As I stated before, you will have the trained model exported inside your local driving-object-detection repository with the name trained_model.tar.gz . The evaluation cell, cell 31, will give you precise metrics on how your model performs. It will tell you the Average Precision and Average Recall at different IOU thresholds and for different sizes of the output bounding boxes. (For more information on IOU and Average Precision, check out the links I provide at the end of this README.) Finally, the inference cell, which is the last cell, will visually show you how well your model performs on your test images. The model or detector will output the bounding boxes, the class that each bounding box belongs to, and the detection scores or probabilities for each respective bounding box belonging to its class. This information will be visually superimposed on your test set images so you can verify visually how your model performs. With the information provided by both the evaluation and inference cells, you will be able to analyze how your model performs both numerically and visually.

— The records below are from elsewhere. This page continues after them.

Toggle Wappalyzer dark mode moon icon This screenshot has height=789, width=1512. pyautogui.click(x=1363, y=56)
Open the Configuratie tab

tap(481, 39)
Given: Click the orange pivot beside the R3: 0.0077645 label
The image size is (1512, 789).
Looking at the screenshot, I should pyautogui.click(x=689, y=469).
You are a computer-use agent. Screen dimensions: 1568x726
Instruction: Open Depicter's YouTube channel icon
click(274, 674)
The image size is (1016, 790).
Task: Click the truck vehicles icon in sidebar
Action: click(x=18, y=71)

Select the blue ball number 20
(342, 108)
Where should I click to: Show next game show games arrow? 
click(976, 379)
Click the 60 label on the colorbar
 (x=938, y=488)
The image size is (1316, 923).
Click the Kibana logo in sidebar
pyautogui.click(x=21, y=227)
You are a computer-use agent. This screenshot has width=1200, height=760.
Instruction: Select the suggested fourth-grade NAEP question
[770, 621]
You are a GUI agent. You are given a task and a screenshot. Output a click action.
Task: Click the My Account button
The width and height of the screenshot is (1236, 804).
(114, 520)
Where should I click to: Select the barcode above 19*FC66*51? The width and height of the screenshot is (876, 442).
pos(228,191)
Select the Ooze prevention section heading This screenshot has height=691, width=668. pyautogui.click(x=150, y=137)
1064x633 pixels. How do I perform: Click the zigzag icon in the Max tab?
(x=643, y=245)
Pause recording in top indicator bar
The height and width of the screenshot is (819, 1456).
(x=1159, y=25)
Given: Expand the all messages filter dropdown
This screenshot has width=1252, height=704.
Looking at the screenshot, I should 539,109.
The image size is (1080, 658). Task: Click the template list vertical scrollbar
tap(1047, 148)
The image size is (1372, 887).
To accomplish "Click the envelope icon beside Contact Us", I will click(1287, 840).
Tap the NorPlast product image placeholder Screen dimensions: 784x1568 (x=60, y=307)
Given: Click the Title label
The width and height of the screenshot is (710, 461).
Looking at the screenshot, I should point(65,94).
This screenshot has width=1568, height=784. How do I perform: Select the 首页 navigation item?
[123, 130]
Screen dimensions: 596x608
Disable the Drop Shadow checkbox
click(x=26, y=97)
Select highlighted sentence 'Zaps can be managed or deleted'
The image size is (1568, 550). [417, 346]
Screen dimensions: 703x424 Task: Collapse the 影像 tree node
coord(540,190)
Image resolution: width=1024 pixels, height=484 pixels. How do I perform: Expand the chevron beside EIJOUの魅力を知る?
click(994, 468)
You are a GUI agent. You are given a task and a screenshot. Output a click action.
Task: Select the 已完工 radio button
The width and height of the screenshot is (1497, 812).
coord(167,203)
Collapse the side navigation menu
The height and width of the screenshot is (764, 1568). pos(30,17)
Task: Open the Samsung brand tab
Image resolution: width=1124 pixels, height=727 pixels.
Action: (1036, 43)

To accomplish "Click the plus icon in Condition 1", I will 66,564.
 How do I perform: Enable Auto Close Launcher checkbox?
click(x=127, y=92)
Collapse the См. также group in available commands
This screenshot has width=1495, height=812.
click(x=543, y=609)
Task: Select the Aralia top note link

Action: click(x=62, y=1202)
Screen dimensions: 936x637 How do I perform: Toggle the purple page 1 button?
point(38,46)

If you would like to see how this performed with the document dataset, I included it as a binary asset in the release of this repository with this link: https://github.com/Thearkhamknight/Object-detection/releases/tag/v0.0-alpha . The name of the file is TF_exec_doc_inference.nbconvert.ipynb. To access the document dataset read the Object-Detection_on_documents.MD file in this repository.

Credits:

The driving-object-detection repository and the notebooks in this repository are the original creation of Yuki Takahashi, all credit goes to him. Many of the scripts used to run this notebook are copyrighted by the Tensorflow authors and licensed under the Apache License, Version 2.0 (the "License"). A copy of the license can be obtained at http://www.apache.org/licenses/LICENSE-2.0 .

Links for Average Precision and IOU:

https://towardsdatascience.com/breaking-down-mean-average-precision-map-ae462f623a52

https://towardsdatascience.com/map-mean-average-precision-might-confuse-you-5956f1bfa9e2#:~:text=The%20mean%20Average%20Precision%20or,an%20IoU%20threshold%20of%200.5.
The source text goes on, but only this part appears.